Os bons desempenhos dependem do grau de engajamento e do comprometimento das pessoas. Para estimular as atitudes engajadas e comprometidas a empresa precisa promover o conhecimento e a compreensão de todos sobre os objectivos planeados, sobre os resultados a serem atingidos, sobre como cada um poderá contribuir para que os planos sejam concretizados e os objetivos alcançados. Essas acções criam significado para o trabalho, despertam interesse e estimulam o envolvimento das pessoas.
Quando as pessoas compreendem claramente o que deve ser feito, como e porque deve ser feito, quando elas conseguem enxergar o futuro a ser conquistado com a sua participação, a importância do seu trabalho cresce.
Segundo Senge, a existência de um objectivo comum, concreto e legítimo, conhecido e compartilhado, motiva as pessoas a empreender esforços para alcançar esse objectivo, não por obrigação, mas por livre e espontânea vontade.

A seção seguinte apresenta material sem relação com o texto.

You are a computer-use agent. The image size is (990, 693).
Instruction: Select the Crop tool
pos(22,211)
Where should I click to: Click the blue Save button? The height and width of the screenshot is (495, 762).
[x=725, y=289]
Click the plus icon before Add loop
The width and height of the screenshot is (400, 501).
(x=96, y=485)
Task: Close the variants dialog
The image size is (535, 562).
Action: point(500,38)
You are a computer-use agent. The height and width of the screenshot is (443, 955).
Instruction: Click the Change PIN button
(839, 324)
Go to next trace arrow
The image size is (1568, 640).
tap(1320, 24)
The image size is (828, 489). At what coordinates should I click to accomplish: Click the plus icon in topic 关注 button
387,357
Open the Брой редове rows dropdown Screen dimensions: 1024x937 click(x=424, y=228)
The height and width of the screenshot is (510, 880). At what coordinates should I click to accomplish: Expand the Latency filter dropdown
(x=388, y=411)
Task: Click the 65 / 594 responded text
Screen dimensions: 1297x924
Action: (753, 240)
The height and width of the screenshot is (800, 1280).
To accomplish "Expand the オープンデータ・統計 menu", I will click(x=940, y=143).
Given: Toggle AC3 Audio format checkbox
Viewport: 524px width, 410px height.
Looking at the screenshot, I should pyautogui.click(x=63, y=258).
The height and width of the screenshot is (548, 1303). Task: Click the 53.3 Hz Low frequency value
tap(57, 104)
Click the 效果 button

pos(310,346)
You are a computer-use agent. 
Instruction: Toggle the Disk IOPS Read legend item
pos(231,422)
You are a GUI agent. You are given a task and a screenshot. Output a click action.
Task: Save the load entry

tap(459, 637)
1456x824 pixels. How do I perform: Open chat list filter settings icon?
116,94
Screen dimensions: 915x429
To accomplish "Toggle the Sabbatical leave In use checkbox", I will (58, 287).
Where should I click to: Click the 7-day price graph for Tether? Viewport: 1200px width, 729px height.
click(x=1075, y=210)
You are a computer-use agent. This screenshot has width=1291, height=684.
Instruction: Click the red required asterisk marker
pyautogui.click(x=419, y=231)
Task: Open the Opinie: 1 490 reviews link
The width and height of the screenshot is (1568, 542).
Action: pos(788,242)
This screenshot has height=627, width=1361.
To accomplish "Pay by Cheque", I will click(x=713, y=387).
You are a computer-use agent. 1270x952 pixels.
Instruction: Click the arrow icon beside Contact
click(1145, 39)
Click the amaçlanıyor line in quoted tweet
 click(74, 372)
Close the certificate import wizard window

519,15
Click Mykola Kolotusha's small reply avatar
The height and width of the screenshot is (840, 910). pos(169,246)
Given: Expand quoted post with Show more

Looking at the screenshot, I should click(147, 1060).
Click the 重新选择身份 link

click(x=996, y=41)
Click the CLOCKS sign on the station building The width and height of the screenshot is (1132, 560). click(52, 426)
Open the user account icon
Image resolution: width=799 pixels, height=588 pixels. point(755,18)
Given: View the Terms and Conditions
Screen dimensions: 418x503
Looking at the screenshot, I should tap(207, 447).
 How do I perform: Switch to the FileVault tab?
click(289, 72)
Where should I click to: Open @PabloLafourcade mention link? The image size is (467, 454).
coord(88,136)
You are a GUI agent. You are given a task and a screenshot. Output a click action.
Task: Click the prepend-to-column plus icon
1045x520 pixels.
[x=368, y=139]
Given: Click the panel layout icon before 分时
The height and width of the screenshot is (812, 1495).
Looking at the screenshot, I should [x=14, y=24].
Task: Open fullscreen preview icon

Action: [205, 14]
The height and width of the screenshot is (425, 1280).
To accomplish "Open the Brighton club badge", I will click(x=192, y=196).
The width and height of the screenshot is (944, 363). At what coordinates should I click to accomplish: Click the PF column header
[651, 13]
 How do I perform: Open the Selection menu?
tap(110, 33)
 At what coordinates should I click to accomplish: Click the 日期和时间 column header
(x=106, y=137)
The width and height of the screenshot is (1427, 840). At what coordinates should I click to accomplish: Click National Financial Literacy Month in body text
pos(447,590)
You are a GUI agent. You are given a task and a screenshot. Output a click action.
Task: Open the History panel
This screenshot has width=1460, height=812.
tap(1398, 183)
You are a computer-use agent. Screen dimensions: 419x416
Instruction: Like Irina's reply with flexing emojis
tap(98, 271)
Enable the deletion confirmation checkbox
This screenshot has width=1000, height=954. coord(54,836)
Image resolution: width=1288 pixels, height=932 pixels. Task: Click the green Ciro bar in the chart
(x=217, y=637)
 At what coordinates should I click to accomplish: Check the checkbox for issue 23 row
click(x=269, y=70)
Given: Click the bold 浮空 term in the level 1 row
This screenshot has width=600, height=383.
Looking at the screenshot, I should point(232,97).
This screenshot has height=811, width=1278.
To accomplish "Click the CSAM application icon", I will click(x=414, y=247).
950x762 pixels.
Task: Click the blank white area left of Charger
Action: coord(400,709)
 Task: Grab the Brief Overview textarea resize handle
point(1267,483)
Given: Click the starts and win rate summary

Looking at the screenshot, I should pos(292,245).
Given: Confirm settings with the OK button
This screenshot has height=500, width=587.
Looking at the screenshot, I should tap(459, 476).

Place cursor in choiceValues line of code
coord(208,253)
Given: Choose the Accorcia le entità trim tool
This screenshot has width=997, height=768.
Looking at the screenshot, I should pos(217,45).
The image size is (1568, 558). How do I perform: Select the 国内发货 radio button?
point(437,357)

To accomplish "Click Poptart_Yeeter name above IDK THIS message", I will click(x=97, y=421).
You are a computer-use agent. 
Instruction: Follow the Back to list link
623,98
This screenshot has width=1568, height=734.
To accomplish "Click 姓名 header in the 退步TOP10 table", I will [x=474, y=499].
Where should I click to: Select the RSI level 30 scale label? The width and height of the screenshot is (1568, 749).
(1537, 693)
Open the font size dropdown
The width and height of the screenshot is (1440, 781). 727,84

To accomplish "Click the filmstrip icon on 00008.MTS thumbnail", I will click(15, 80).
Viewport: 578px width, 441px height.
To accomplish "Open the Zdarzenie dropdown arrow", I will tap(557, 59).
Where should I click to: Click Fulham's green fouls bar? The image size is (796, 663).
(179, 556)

Embora seja comprovado que as empresas que praticam o alto envolvimento das pessoas são mais eficientes, essas práticas são incomuns, porque as organizações ainda são estruturadas de forma burocrática, para manter a hierarquia e o controlo interno. Muitas vezes o próprio corpo directivo é resistente ao envolvimento das pessoas, mesmo sabendo que isso traz significativas melhorias de desempenho.
Canalizar a energia e os esforços das pessoas na mesma direcção e sentido potencializa o alcance dos resultados e objectivos organizacionais. Em se tratando de gestão de empresas e pessoas, se os líderes e as suas equipas estiverem alinhados na mesma direcção e sentido, o desempenho colectivo alcançará a sua capacidade máxima.